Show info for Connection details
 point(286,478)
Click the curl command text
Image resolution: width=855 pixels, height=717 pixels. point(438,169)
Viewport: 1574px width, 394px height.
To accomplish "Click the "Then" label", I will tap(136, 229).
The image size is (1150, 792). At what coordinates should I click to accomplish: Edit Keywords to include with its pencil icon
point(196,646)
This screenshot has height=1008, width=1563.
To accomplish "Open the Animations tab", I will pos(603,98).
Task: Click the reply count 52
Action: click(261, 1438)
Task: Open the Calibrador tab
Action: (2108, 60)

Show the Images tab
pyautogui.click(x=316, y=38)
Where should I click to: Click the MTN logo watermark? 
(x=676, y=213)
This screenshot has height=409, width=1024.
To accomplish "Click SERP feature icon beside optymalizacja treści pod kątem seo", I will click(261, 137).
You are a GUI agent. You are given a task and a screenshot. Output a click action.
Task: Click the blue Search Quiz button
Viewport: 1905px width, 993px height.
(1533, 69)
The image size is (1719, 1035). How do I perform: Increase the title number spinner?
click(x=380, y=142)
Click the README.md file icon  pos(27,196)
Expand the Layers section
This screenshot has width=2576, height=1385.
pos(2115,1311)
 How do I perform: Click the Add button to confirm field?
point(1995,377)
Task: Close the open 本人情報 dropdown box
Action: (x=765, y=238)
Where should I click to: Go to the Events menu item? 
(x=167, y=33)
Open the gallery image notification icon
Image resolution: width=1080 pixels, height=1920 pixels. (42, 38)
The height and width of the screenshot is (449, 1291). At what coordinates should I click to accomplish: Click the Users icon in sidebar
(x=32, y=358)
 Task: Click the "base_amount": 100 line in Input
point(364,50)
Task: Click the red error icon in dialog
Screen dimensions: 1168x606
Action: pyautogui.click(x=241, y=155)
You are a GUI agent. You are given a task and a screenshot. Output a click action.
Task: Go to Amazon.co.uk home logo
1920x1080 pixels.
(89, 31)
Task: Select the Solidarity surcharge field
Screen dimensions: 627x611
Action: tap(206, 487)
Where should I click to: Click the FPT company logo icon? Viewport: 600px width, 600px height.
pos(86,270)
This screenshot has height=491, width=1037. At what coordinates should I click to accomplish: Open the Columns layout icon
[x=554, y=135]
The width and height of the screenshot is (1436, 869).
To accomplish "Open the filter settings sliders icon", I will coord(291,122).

### WORK INSTRUCTION
Having read the entries above, set each one down again exactly.

### RESULT
Show info for Connection details
 point(286,478)
Click the curl command text
Image resolution: width=855 pixels, height=717 pixels. point(438,169)
Viewport: 1574px width, 394px height.
To accomplish "Click the "Then" label", I will tap(136, 229).
The image size is (1150, 792). At what coordinates should I click to accomplish: Edit Keywords to include with its pencil icon
point(196,646)
This screenshot has height=1008, width=1563.
To accomplish "Open the Animations tab", I will pos(603,98).
Task: Click the reply count 52
Action: click(261, 1438)
Task: Open the Calibrador tab
Action: (2108, 60)

Show the Images tab
pyautogui.click(x=316, y=38)
Where should I click to: Click the MTN logo watermark? 
(x=676, y=213)
This screenshot has height=409, width=1024.
To accomplish "Click SERP feature icon beside optymalizacja treści pod kątem seo", I will click(261, 137).
You are a GUI agent. You are given a task and a screenshot. Output a click action.
Task: Click the blue Search Quiz button
Viewport: 1905px width, 993px height.
(1533, 69)
The image size is (1719, 1035). How do I perform: Increase the title number spinner?
click(x=380, y=142)
Click the README.md file icon  pos(27,196)
Expand the Layers section
This screenshot has width=2576, height=1385.
pos(2115,1311)
 How do I perform: Click the Add button to confirm field?
point(1995,377)
Task: Close the open 本人情報 dropdown box
Action: (x=765, y=238)
Where should I click to: Go to the Events menu item? 
(x=167, y=33)
Open the gallery image notification icon
Image resolution: width=1080 pixels, height=1920 pixels. (42, 38)
The height and width of the screenshot is (449, 1291). At what coordinates should I click to accomplish: Click the Users icon in sidebar
(x=32, y=358)
 Task: Click the "base_amount": 100 line in Input
point(364,50)
Task: Click the red error icon in dialog
Screen dimensions: 1168x606
Action: pyautogui.click(x=241, y=155)
You are a GUI agent. You are given a task and a screenshot. Output a click action.
Task: Go to Amazon.co.uk home logo
1920x1080 pixels.
(89, 31)
Task: Select the Solidarity surcharge field
Screen dimensions: 627x611
Action: tap(206, 487)
Where should I click to: Click the FPT company logo icon? Viewport: 600px width, 600px height.
pos(86,270)
This screenshot has height=491, width=1037. At what coordinates should I click to accomplish: Open the Columns layout icon
[x=554, y=135]
The width and height of the screenshot is (1436, 869).
To accomplish "Open the filter settings sliders icon", I will coord(291,122).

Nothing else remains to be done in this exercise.